Example 2: High-Throughput Data Pipeline

use rusted_ring::{RingBuffer, Reader, Writer, PooledEvent};
use std::sync::Arc;

// Pipeline stages
fn create_processing_pipeline() -> Result<()> {
    // Stage 1: Input buffer
    let input_ring = Arc::new(RingBuffer::<512, 16384>::new());
    let mut input_writer = Writer::new(input_ring.clone());
    let mut input_reader = Reader::new(input_ring);
    
    // Stage 2: Processing buffer  
    let process_ring = Arc::new(RingBuffer::<1024, 8192>::new());
    let mut process_writer = Writer::new(process_ring.clone());
    let mut process_reader = Reader::new(process_ring);
    
    // Producer: Feed data into pipeline
    std::thread::spawn(move || {
        loop {
            let raw_data = receive_external_data();
            let event = PooledEvent::<512>::new(&raw_data, INPUT_EVENT_TYPE);
            input_writer.add(event);
        }
    });
    
    // Stage 1: Parse and validate
    std::thread::spawn(move || {
        while let Some(input_event) = input_reader.try_read() {
            if let Ok(parsed_data) = parse_and_validate(&input_event.data) {
                let processed_event = PooledEvent::<1024>::new(&parsed_data, PARSED_EVENT_TYPE);
                process_writer.add(processed_event);
            }
        }
    });
    
    // Stage 2: Final processing and output
    std::thread::spawn(move || {
        while let Some(process_event) = process_reader.try_read() {
            let result = final_processing(&process_event.data);
            emit_result(result);
        }
    });
    
    Ok(())
}

Example 3: Batch Processing with Ring Buffers

use rusted_ring::{RingBuffer, Reader, Writer, PooledEvent};

// Efficient batch processing using sequential ring buffer access
fn process_data_batch(input_data: Vec<DataItem>) -> Result<ProcessedBatch> {
    // Create temporary ring buffer for batch processing
    let ring = RingBuffer::<256, 4096>::new();
    let mut writer = Writer::new(&ring);
    let mut reader = Reader::new(&ring);
    
    // Stage 1: Load data into ring buffer
    for item in input_data {
        let serialized = serialize_data_item(&item);
        let event = PooledEvent::<256>::new(&serialized, DATA_ITEM_TYPE);
        writer.add(event);
    }
    
    // Stage 2: Sequential processing (optimized for cache)
    let mut processed_items = Vec::new();
    while let Some(event) = reader.try_read() {
        let item = deserialize_data_item(&event.data);
        let processed = apply_transformation(item);
        processed_items.push(processed);
    }
    
    // Stage 3: Aggregate results
    let batch_result = processed_items.into_iter()
        .fold(ProcessedBatch::empty(), |acc, item| acc.merge(item));
    
    Ok(batch_result)
}

Memory Requirements by Configuration

Default Configuration (~2.5MB total)

XS: 64B × 2000   = 128KB  (+ 14KB metadata)
S:  256B × 1000  = 256KB  (+ 7KB metadata)  
M:  1KB × 300    = 307KB  (+ 2KB metadata)
L:  4KB × 60     = 245KB  (+ 420B metadata)
XL: 16KB × 15    = 245KB  (+ 105B metadata)
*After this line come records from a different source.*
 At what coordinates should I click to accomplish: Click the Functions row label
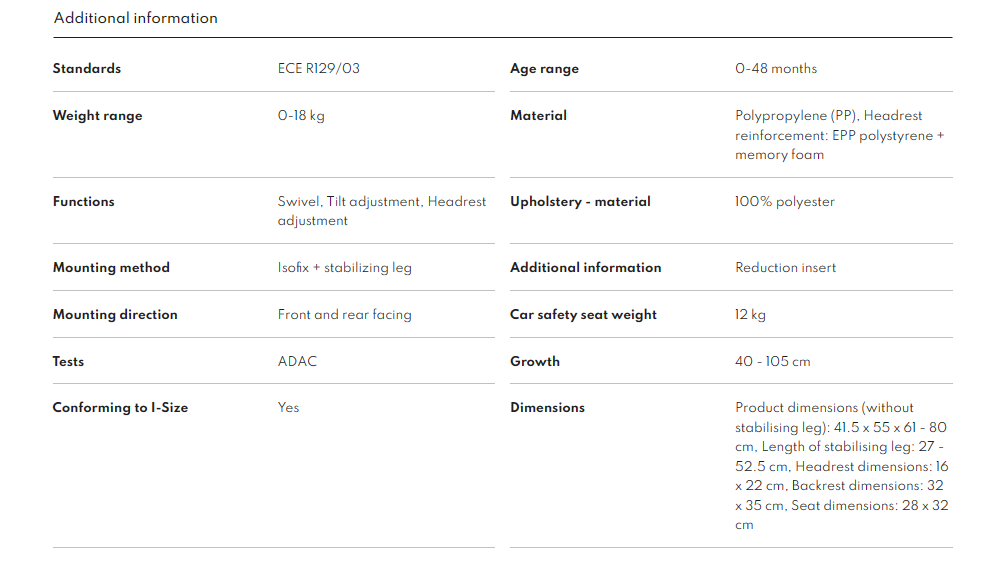point(83,202)
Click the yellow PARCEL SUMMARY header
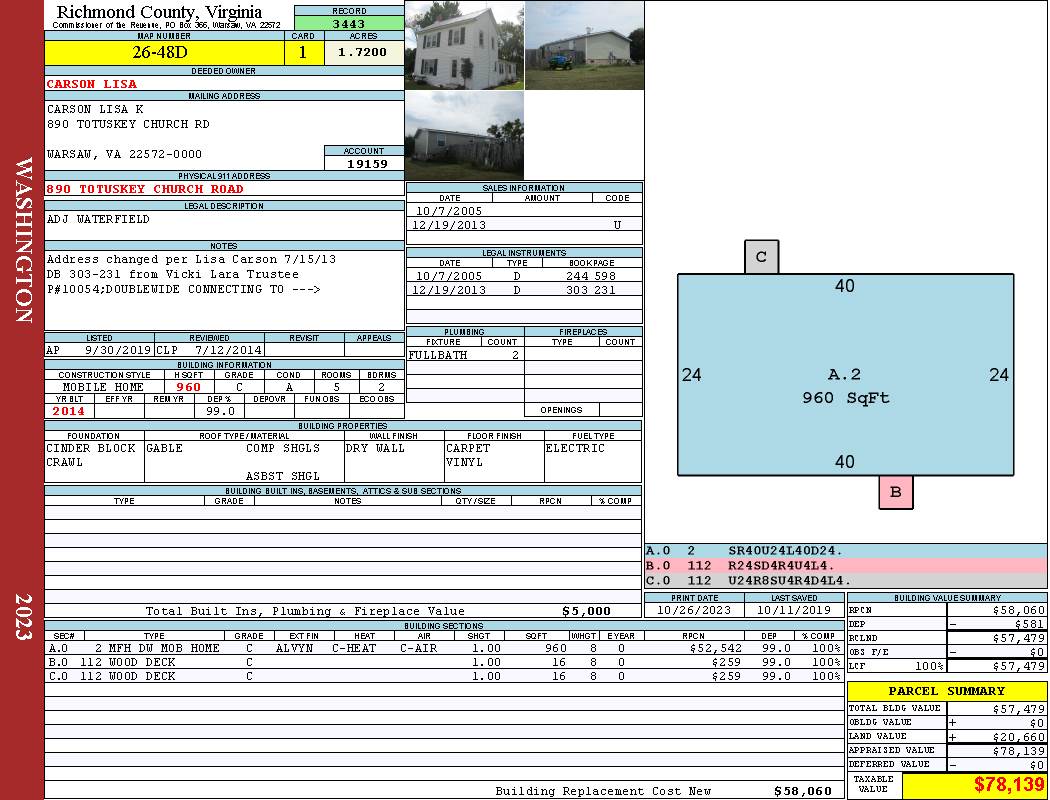The image size is (1050, 800). (x=946, y=691)
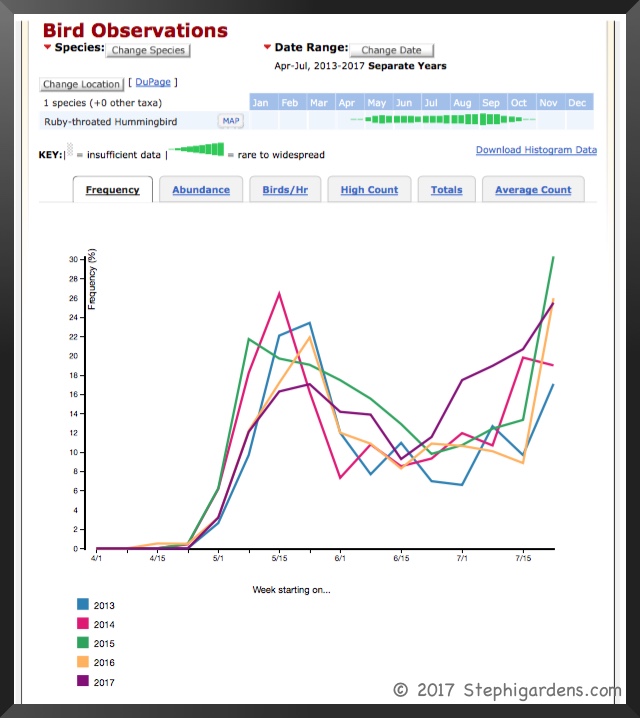This screenshot has height=718, width=640.
Task: Click the red arrow beside Date Range
Action: 267,47
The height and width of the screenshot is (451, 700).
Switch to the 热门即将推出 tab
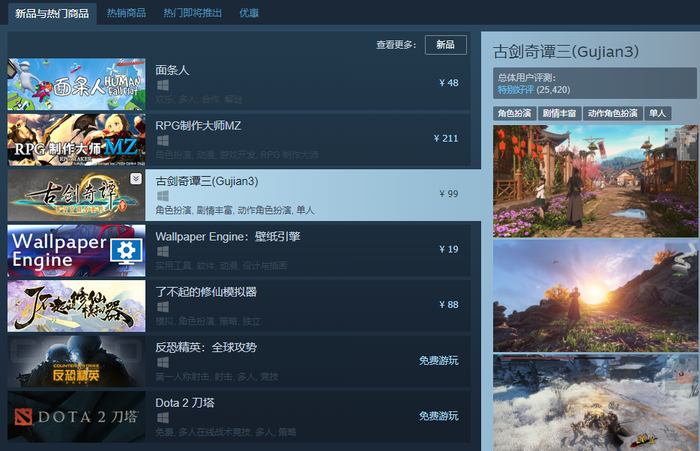pos(192,13)
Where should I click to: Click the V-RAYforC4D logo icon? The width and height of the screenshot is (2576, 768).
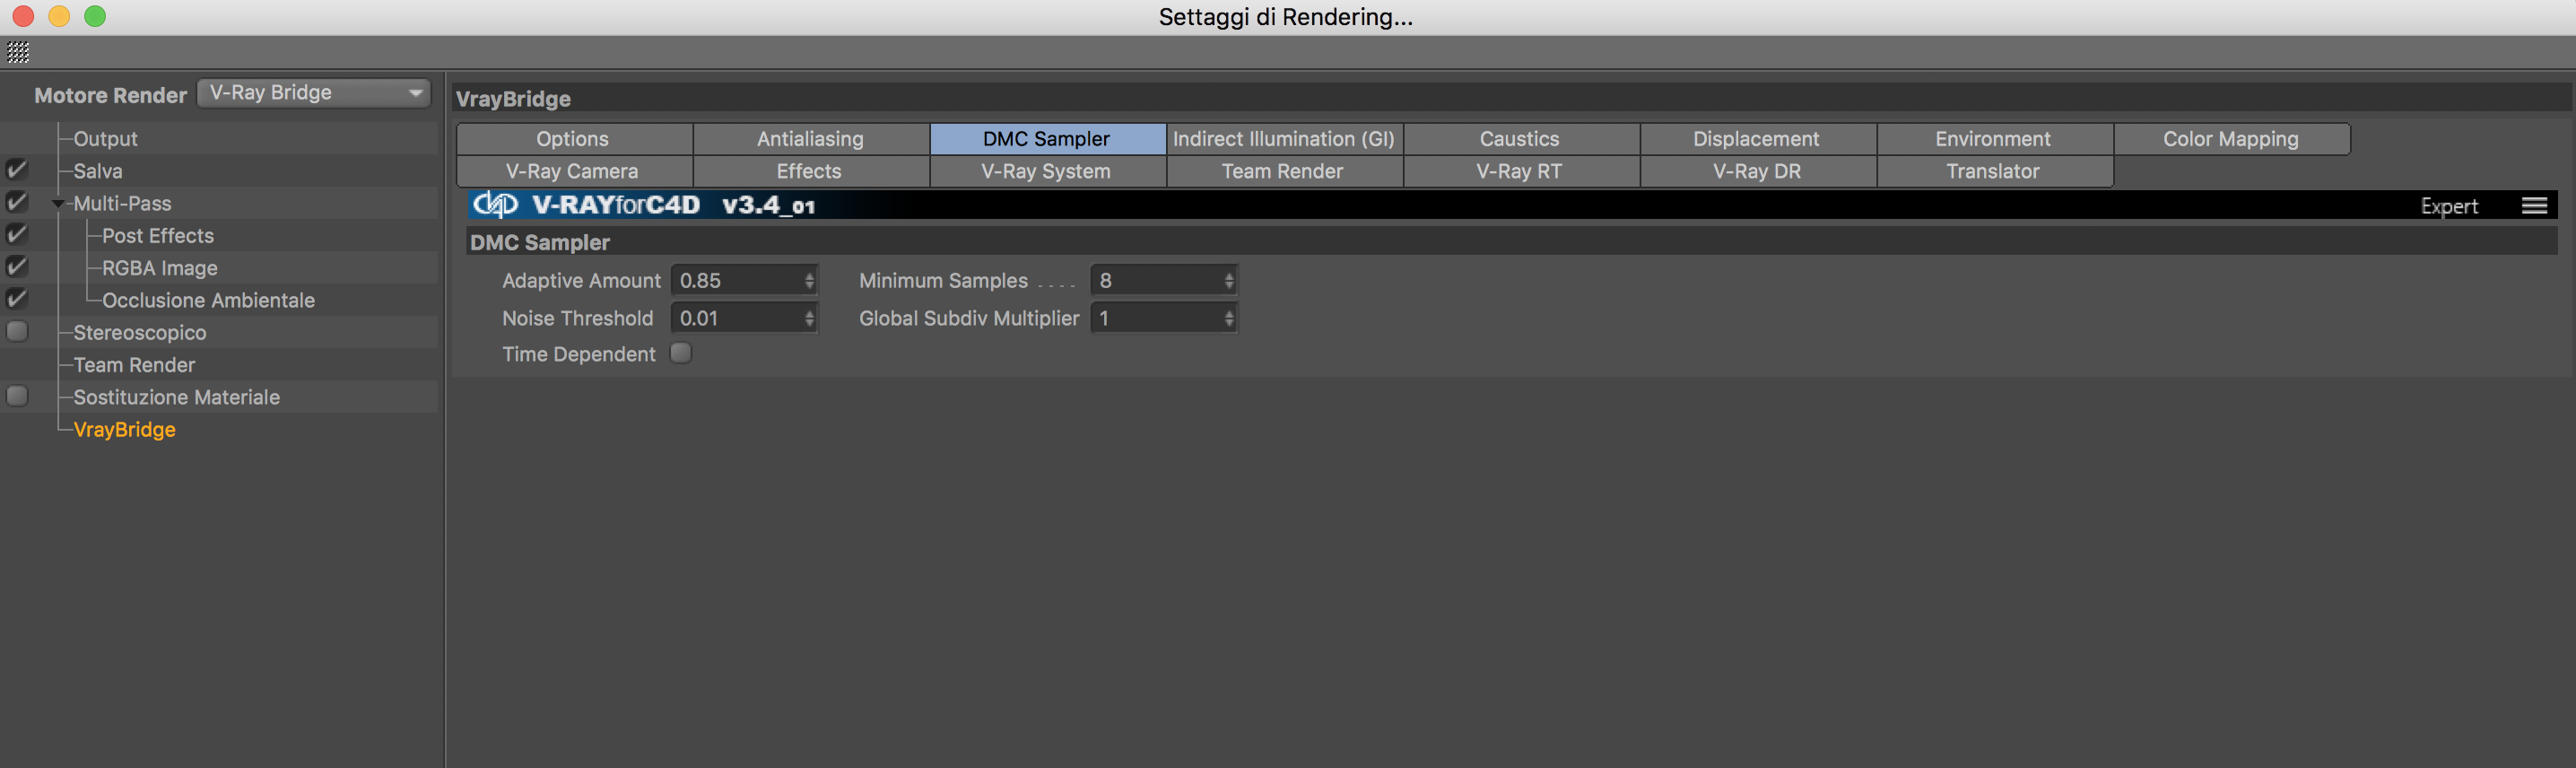pos(495,205)
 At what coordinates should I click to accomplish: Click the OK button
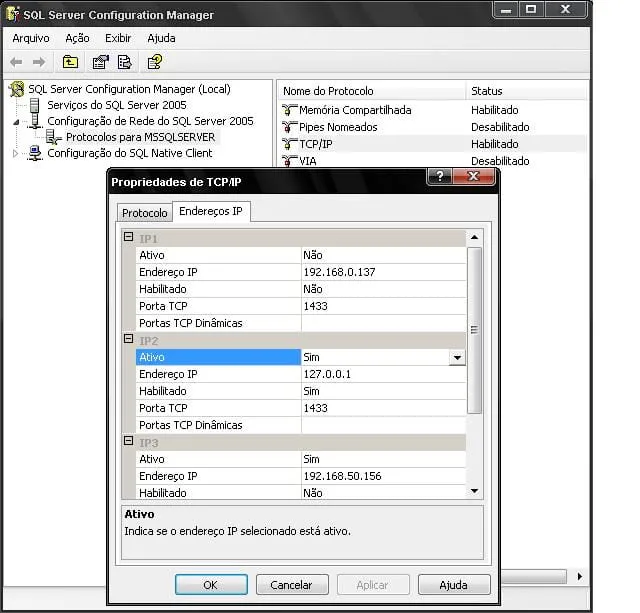(x=210, y=584)
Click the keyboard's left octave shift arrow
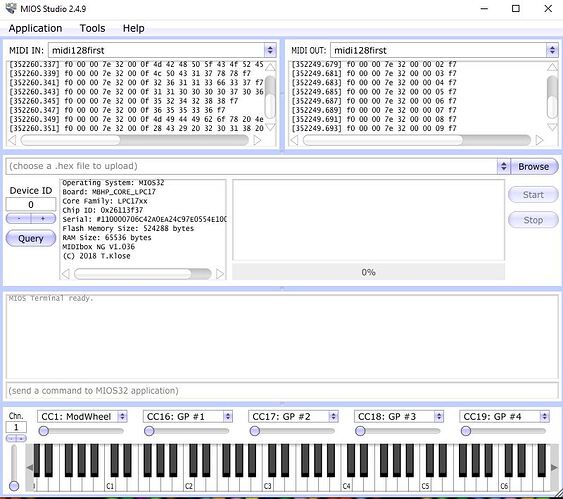 coord(30,467)
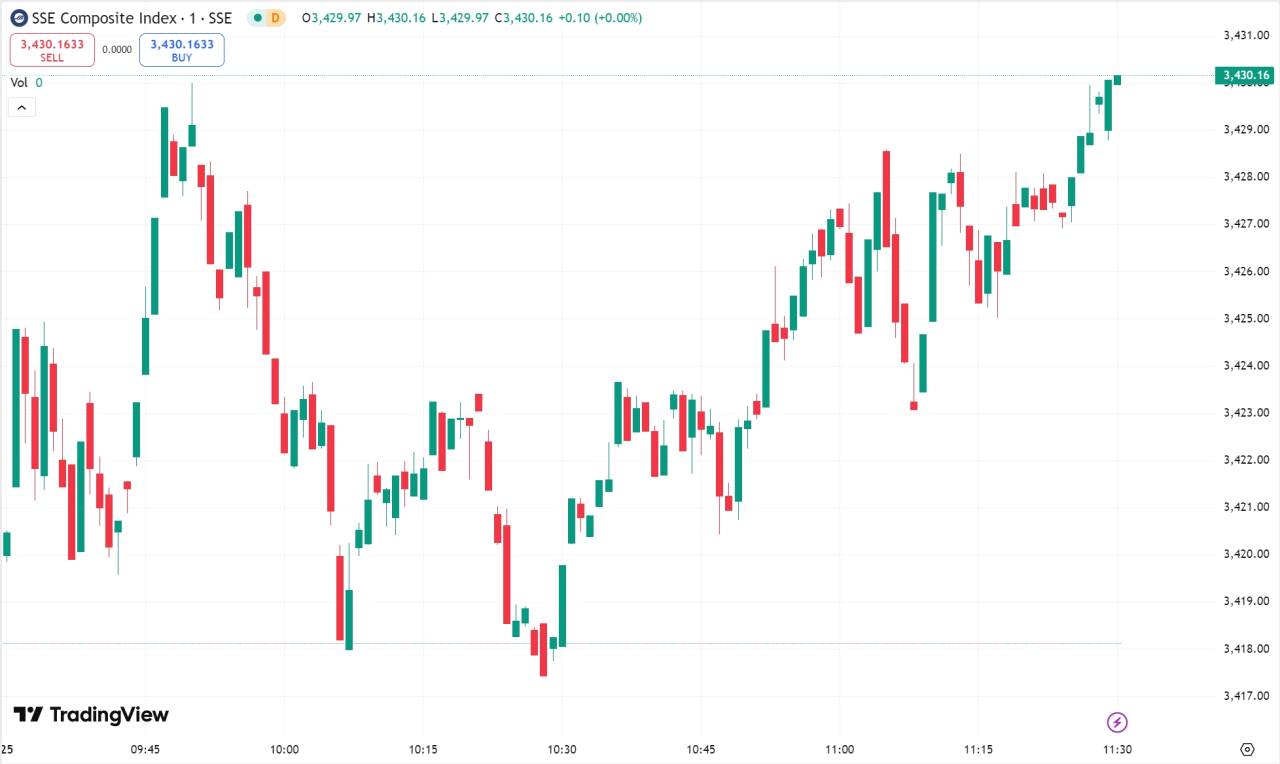Viewport: 1280px width, 764px height.
Task: Open chart settings hexagon gear icon
Action: point(1247,749)
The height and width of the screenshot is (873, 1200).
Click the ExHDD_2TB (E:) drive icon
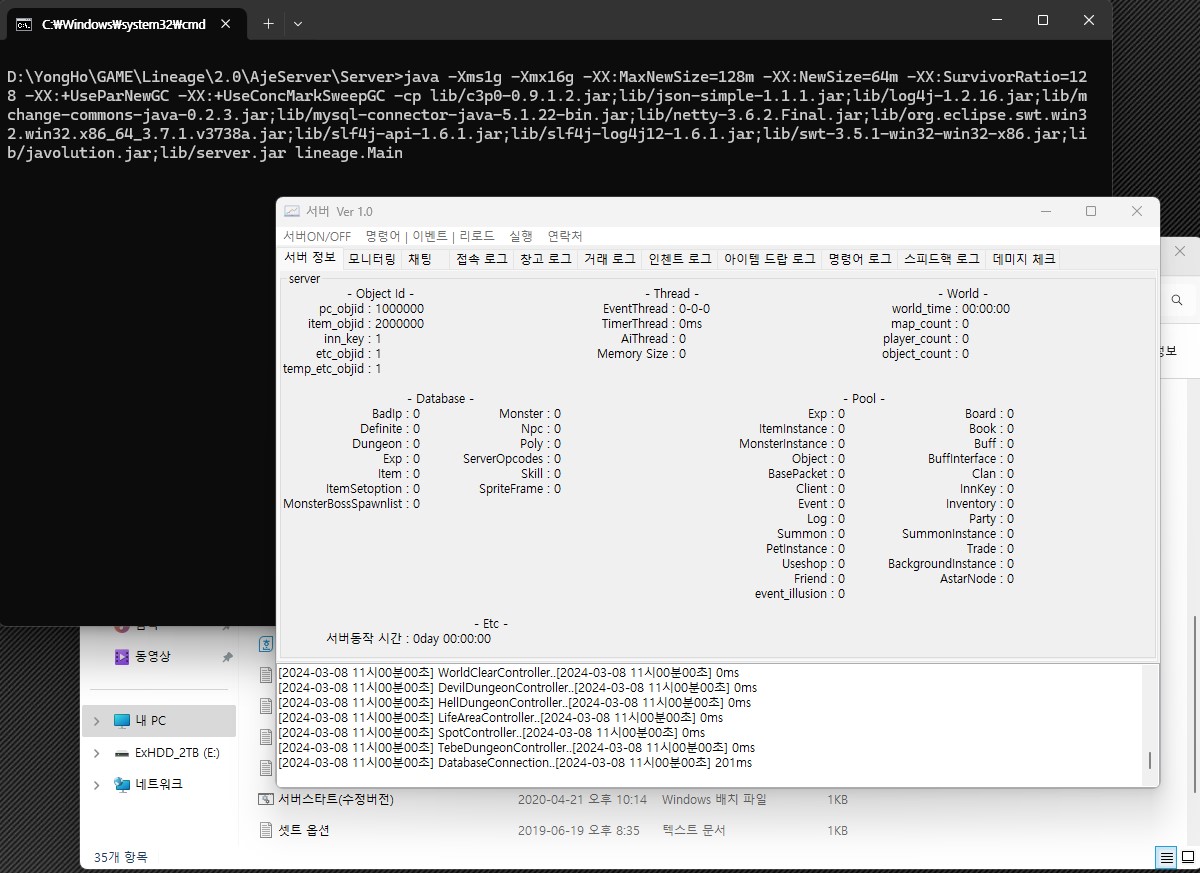coord(122,753)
Mobile Optimized (~600KB total)

XS: 64B × 500    = 32KB   (+ 3.5KB metadata)
S:  256B × 250   = 64KB   (+ 1.8KB metadata)  
M:  1KB × 100    = 100KB  (+ 700B metadata)
L:  4KB × 20     = 80KB   (+ 140B metadata)
XL: 16KB × 5     = 80KB   (+ 35B metadata)

High-Throughput Server (~8MB total)

XS: 64B × 4000   = 256KB  (+ 28KB metadata)
S:  256B × 2000  = 512KB  (+ 14KB metadata)  
M:  1KB × 600    = 614KB  (+ 4.2KB metadata)
L:  4KB × 120    = 491KB  (+ 840B metadata)
XL: 16KB × 30    = 491KB  (+ 210B metadata)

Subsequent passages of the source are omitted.